__What is being asked__
For every entry, reproduce the wording exactly and omit any image it holds.

__Record excerpts__
-- -- --

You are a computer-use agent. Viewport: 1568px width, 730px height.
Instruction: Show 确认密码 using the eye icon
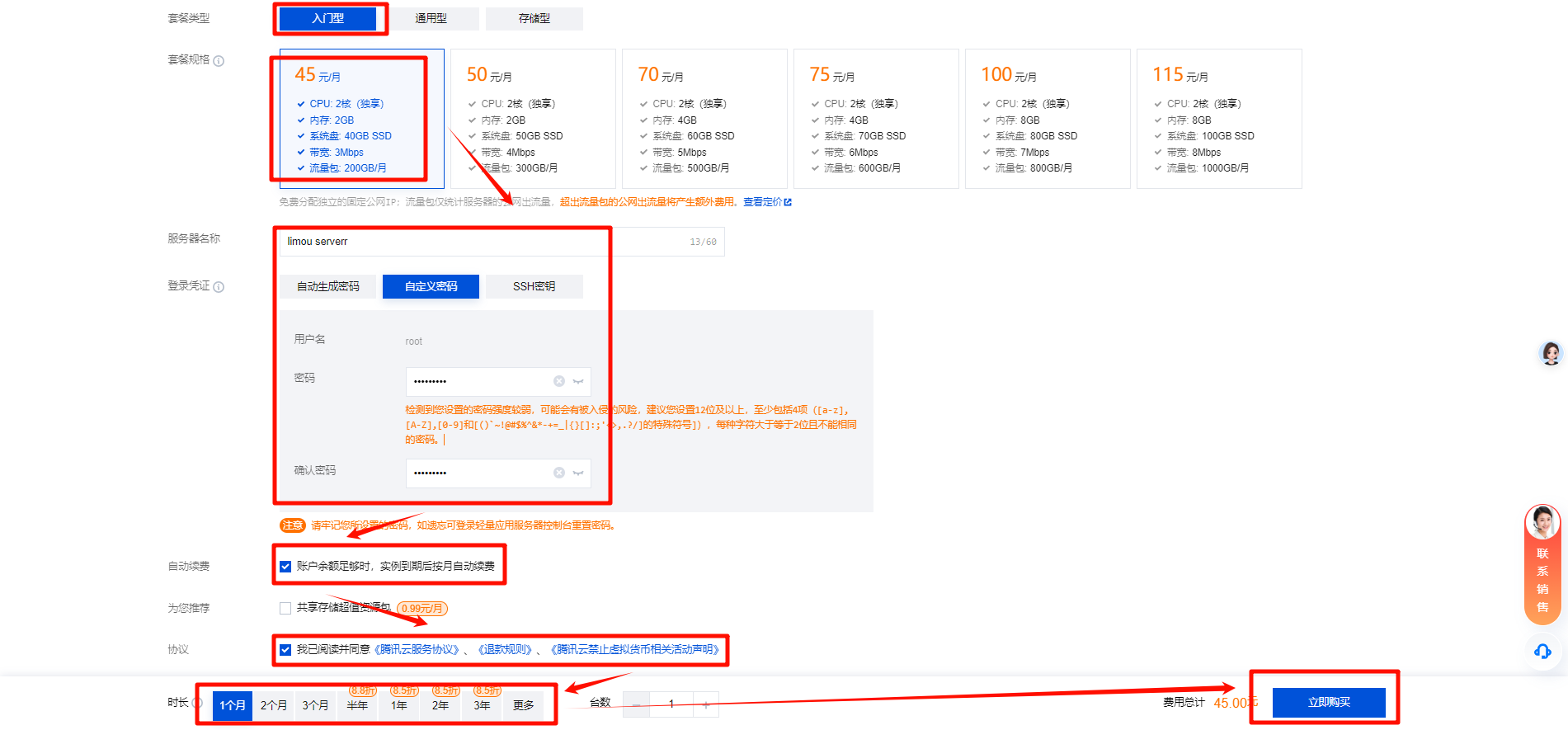578,473
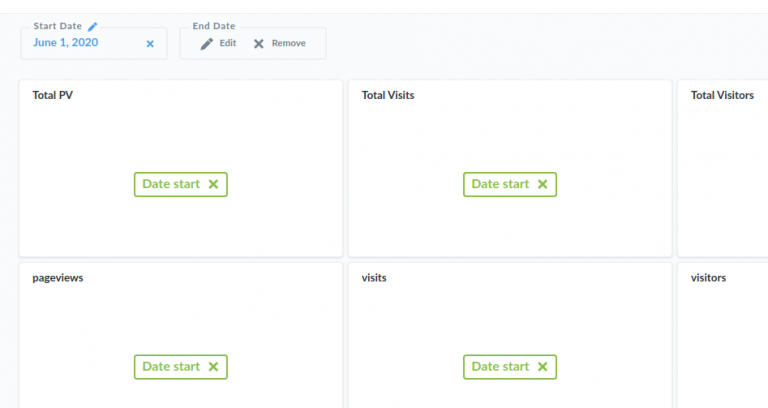The image size is (768, 408).
Task: Click the End Date Remove X icon
Action: (x=259, y=44)
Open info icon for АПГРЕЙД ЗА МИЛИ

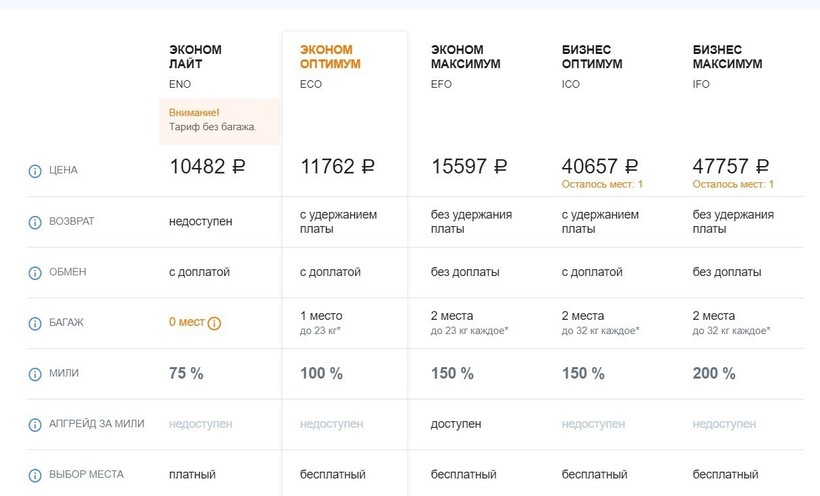coord(35,424)
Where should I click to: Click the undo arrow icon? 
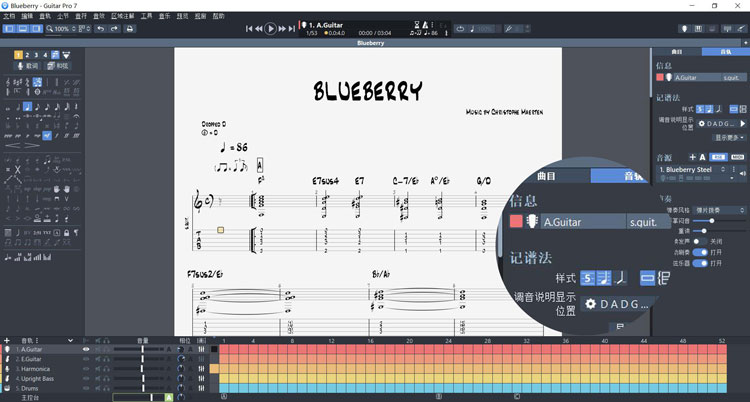(100, 29)
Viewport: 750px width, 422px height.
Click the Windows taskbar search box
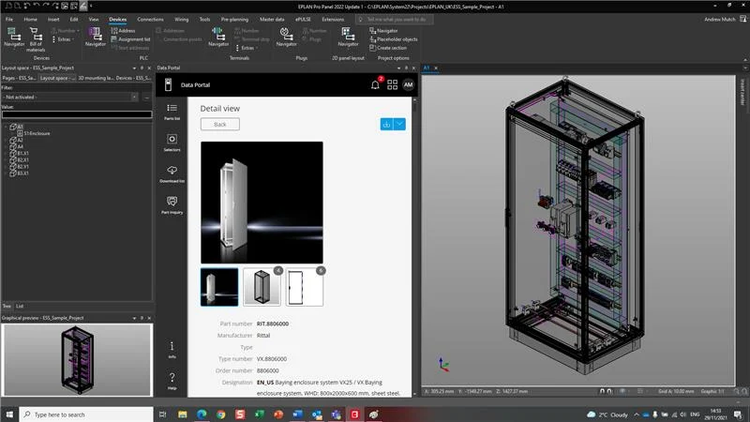click(x=85, y=413)
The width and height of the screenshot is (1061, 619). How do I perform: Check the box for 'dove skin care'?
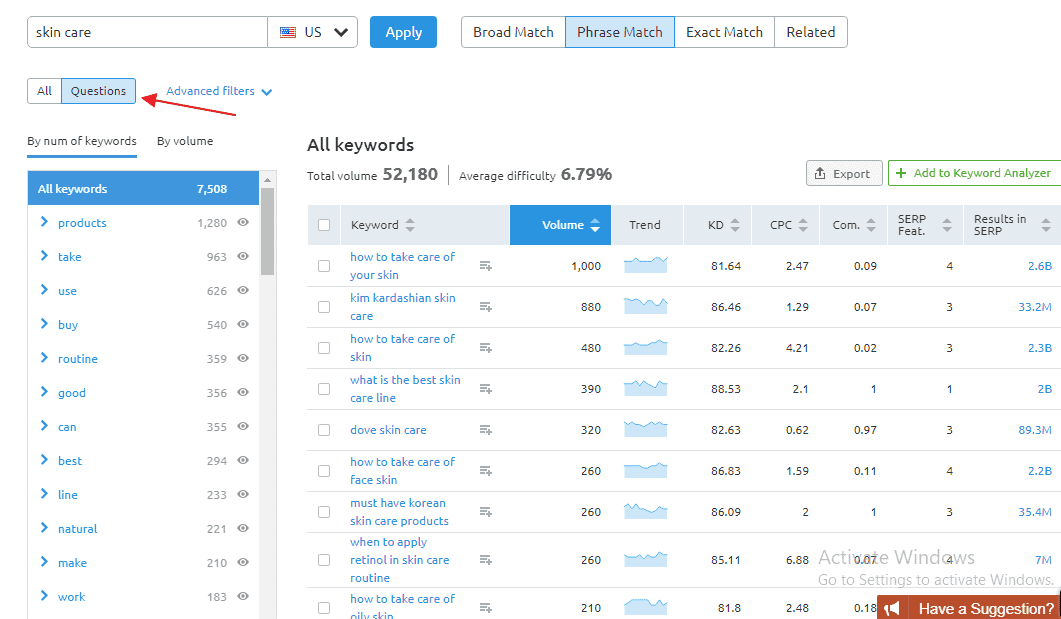click(324, 430)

-- -- --

__Solution below__
You are a computer-use agent. Viewport: 1568px width, 730px height.
Instruction: Show 确认密码 using the eye icon
578,473
The image size is (768, 408).
Task: Click the End Date Remove X icon
Action: (x=259, y=44)
Open info icon for АПГРЕЙД ЗА МИЛИ

coord(35,424)
Where should I click to: Click the undo arrow icon? 
(100, 29)
Viewport: 750px width, 422px height.
Click the Windows taskbar search box
click(x=85, y=413)
The width and height of the screenshot is (1061, 619). How do I perform: Check the box for 'dove skin care'?
click(324, 430)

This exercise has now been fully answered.